**Supplied data**
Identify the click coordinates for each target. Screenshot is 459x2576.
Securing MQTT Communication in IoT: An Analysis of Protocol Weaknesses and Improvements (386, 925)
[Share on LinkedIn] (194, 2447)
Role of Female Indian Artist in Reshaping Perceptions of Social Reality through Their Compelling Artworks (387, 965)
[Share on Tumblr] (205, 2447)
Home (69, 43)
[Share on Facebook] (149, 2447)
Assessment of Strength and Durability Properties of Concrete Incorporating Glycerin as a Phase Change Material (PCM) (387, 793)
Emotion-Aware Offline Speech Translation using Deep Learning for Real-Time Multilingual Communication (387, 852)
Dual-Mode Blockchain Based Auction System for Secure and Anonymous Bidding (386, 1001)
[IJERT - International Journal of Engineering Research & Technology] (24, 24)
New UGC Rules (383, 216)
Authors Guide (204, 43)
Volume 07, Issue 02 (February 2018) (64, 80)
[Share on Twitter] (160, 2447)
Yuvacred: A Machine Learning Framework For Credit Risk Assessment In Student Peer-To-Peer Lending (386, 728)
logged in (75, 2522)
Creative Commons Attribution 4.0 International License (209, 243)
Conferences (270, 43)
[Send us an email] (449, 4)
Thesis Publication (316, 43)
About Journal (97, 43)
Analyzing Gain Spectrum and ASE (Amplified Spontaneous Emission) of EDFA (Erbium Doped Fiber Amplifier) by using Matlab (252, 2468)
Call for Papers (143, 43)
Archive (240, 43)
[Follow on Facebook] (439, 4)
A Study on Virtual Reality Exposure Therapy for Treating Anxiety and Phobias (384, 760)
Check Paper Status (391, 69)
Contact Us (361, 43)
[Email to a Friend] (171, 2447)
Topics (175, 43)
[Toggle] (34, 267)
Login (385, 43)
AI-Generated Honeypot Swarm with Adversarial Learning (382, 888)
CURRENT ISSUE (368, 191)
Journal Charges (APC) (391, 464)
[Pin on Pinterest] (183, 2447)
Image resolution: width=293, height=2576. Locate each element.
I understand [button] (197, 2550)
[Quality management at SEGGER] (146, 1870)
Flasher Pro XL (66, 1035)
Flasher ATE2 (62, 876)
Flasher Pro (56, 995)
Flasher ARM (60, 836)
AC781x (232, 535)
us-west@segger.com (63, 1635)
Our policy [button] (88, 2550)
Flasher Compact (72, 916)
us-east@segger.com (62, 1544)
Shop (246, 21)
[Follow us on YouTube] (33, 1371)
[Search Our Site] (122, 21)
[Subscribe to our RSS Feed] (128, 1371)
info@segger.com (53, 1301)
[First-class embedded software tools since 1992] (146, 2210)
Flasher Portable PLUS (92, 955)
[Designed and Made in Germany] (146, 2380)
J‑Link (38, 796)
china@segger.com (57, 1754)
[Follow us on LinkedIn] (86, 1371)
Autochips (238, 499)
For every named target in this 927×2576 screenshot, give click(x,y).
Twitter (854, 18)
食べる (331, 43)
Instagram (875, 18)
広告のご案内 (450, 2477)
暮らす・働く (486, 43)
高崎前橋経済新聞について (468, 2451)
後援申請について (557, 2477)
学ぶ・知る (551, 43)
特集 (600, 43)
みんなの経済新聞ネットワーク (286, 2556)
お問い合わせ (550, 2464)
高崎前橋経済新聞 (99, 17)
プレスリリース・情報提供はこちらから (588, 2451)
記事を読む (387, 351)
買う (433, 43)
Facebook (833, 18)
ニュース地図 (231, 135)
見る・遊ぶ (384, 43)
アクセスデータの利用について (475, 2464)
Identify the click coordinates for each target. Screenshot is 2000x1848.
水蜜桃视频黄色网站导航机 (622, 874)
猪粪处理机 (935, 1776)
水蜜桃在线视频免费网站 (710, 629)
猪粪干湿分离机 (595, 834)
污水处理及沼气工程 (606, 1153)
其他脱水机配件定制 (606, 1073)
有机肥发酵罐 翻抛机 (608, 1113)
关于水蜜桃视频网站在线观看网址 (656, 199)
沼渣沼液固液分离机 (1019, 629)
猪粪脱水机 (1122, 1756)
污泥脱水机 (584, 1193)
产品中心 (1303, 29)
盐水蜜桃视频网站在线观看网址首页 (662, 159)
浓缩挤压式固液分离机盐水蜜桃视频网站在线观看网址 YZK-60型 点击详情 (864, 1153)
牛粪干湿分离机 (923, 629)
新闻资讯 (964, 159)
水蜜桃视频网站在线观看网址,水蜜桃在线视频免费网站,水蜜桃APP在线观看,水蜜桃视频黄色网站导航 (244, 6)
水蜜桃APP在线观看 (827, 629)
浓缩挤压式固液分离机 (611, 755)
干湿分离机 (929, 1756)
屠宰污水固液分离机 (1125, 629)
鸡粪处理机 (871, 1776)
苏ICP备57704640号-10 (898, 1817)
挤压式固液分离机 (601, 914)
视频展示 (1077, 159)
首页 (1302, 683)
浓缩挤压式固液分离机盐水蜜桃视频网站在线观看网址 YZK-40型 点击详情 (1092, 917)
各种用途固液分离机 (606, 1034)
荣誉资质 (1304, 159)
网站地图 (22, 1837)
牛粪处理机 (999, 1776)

**Work request**
Search the entries for the word "Journal", then copy every line in which it is found.

**Result for this exercise**
[IJERT - International Journal of Engineering Research & Technology] (24, 24)
About Journal (97, 43)
Journal Charges (APC) (391, 464)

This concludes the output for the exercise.